#### [REQUIRED WORK]
Copy out, word for word, the whole passage below on Michelle Alexander and Ta-Nehisi Coates.

** start SUPPLIED PASSAGE **

Michelle Alexander rose to the status of public intellectual on the strength of her book The New Jim Crow: Mass Incarceration in the Age of Colorblindness (2010). Her treatise was not a trailblazing work of novel scholarship and innovative policy recommendations. Rather, it was an altered arrangement of ideas that had been circulating in activist circles, in the pages of left-leaning criminology journals, and in the lyrics of popular hip-hop artists for more than two decades. No less important because it was a reconception of existing arguments, it would seem that Alexander carried out the labor expected of the successful public intellectual: She helped shift the public discourse on policy regarding the criminal justice system, a keystone institution of American political economy. It is not likely that Ta-Nehisi Coates’s Between the World and Me will have a similar impact on public discourse. Although it has garnered its author notable accolades, such as the 2015 National Book Award and the MacArthur “Genius Grant,” and has certified his status as a major public intellectual, few policy recommendations or reform initiatives will be developed from his memoir. In her ambivalent review of the book, Alexander responds to its apparent lack of actionable advice by concluding that Coates “hasn’t yet discovered for himself the answers to the questions he poses.” But close reading of the text actually suggests that Coates has answered the principal question he sets for himself, which is “How do I live free in this black body?” (12). His surprising and troubling answer is “With hopelessness and privatized black nationalism.”

Coates’s new answer to an old question is perhaps incomprehensible to Alexander because it represents a profound departure from the tradition of black intellectualism in which Alexander herself works. Described simply, in this tradition the intellectual educates, admonishes, and entreats her audience in hope of hastening the kinds of transformations of publics, policies, and society that have potential for ameliorating the conditions of black life in America. Cast in the form of a letter to his son, and ostensibly addressing both a black audience and secondary nonblack [End Page 183] audience, Coates seeks to educate, admonish, and entreat, but abandons the reformatory structures of black public intellectuals before him. In The New Jim Crow, Alexander did recognizable Promethean work, rearranging the furniture of ideas in the house of reform so that a critical mass might be invited in and political change might issue forth. Coates’s text does something quite different, taking planks from the old house of reform to build a new cabin haunted by Sisyphus, wherein the individual might read, study, and bide his time before the apocalypse.

** end SUPPLIED PASSAGE **
** start RAW DATA **

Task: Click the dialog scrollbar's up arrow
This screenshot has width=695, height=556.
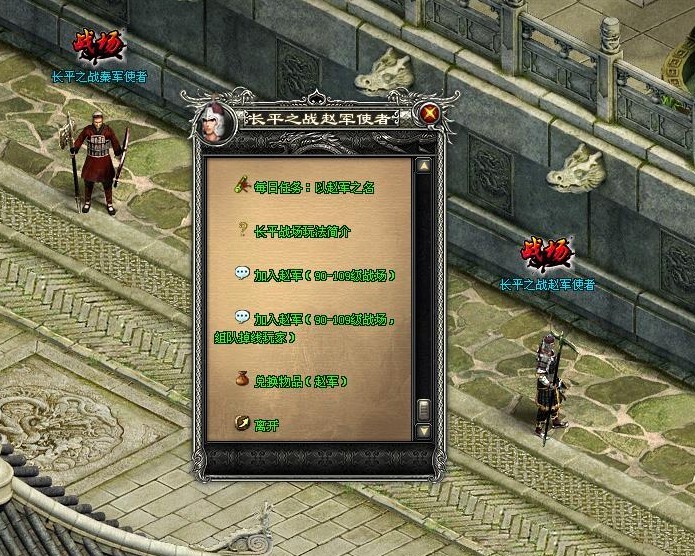Action: click(x=424, y=167)
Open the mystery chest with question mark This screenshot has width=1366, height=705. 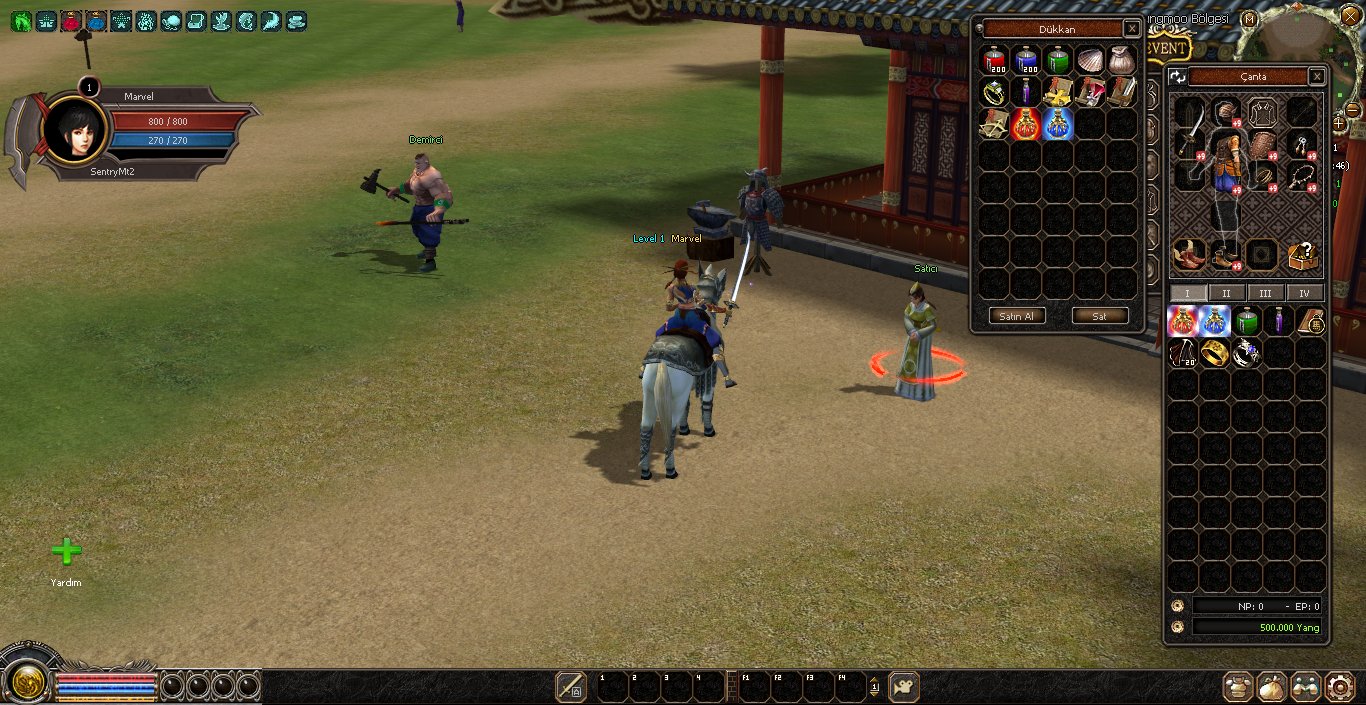point(1302,256)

** end RAW DATA **

#### [WRITTEN RESPONSE]
Michelle Alexander rose to the status of public intellectual on the strength of her book The New Jim Crow: Mass Incarceration in the Age of Colorblindness (2010). Her treatise was not a trailblazing work of novel scholarship and innovative policy recommendations. Rather, it was an altered arrangement of ideas that had been circulating in activist circles, in the pages of left-leaning criminology journals, and in the lyrics of popular hip-hop artists for more than two decades. No less important because it was a reconception of existing arguments, it would seem that Alexander carried out the labor expected of the successful public intellectual: She helped shift the public discourse on policy regarding the criminal justice system, a keystone institution of American political economy. It is not likely that Ta-Nehisi Coates’s Between the World and Me will have a similar impact on public discourse. Although it has garnered its author notable accolades, such as the 2015 National Book Award and the MacArthur “Genius Grant,” and has certified his status as a major public intellectual, few policy recommendations or reform initiatives will be developed from his memoir. In her ambivalent review of the book, Alexander responds to its apparent lack of actionable advice by concluding that Coates “hasn’t yet discovered for himself the answers to the questions he poses.” But close reading of the text actually suggests that Coates has answered the principal question he sets for himself, which is “How do I live free in this black body?” (12). His surprising and troubling answer is “With hopelessness and privatized black nationalism.”

Coates’s new answer to an old question is perhaps incomprehensible to Alexander because it represents a profound departure from the tradition of black intellectualism in which Alexander herself works. Described simply, in this tradition the intellectual educates, admonishes, and entreats her audience in hope of hastening the kinds of transformations of publics, policies, and society that have potential for ameliorating the conditions of black life in America. Cast in the form of a letter to his son, and ostensibly addressing both a black audience and secondary nonblack [End Page 183] audience, Coates seeks to educate, admonish, and entreat, but abandons the reformatory structures of black public intellectuals before him. In The New Jim Crow, Alexander did recognizable Promethean work, rearranging the furniture of ideas in the house of reform so that a critical mass might be invited in and political change might issue forth. Coates’s text does something quite different, taking planks from the old house of reform to build a new cabin haunted by Sisyphus, wherein the individual might read, study, and bide his time before the apocalypse.